TARANTO – “Se non pagate facciamo saltare in aria il locale”. Con le maniere forti avrebbero tentato di estorcere denaro ad un’associazione culturale che è situata nel centro cittadino. Amerigo Mancino, 33 anni, è finito in carcere, Giuseppe Morrone, 36, agli arresti domiciliari, un loro complice è stato denunciato a piede libero. Sarebbero entrati in un circolo privato del borgo e, con violenza e minacce, avrebbero chiesto al titolare di versare l’intero incasso frutto delle quote societarie attraverso le quali si autofinanzia l’associazione.

La vittima si è ribellata e l’hanno colpita ripetutamente al volto con schiaffi e pugni: “Spariamo a te e alla tua compagna”. Minacce pesanti dei due tarantini, identificati successivamente dai carabinieri dell’Aliquota Operativa della Compagnia di Taranto, diretti dal tenente Pietro Laghezza.
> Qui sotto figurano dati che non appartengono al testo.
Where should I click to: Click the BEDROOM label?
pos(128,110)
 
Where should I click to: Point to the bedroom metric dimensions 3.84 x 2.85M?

Grazie a una indagine eseguita con servizi di appostamento e di pedinamento, i due sono stati arrestati all’alba di oggi. Sono stati eseguiti provvedimenti restrittivi richiesti dal sostituto procuratore, dott.ssa Lucia Isceri, e firmati dal gip del Tribunale di Taranto, dott.ssa Patrizia Todisco. I fatti risalgono allo scorso 26 gennaio. Da quel momento la vittima è stata costantemente protetta dai carabinieri. La dinamica è apparsa subito chiara agli investigatori, meno semplice è stato, invece, identificare gli autori del tentativo di estorsione. Utili sono risultati alcuni testimoni i quali sono stati più volte sentiti dai carabinieri. Il reato contestato è tentata estorsione, che è stata reiterata attraverso l’intervento di un terzo complice denunciato in stato di libertà qualche giorno dopo.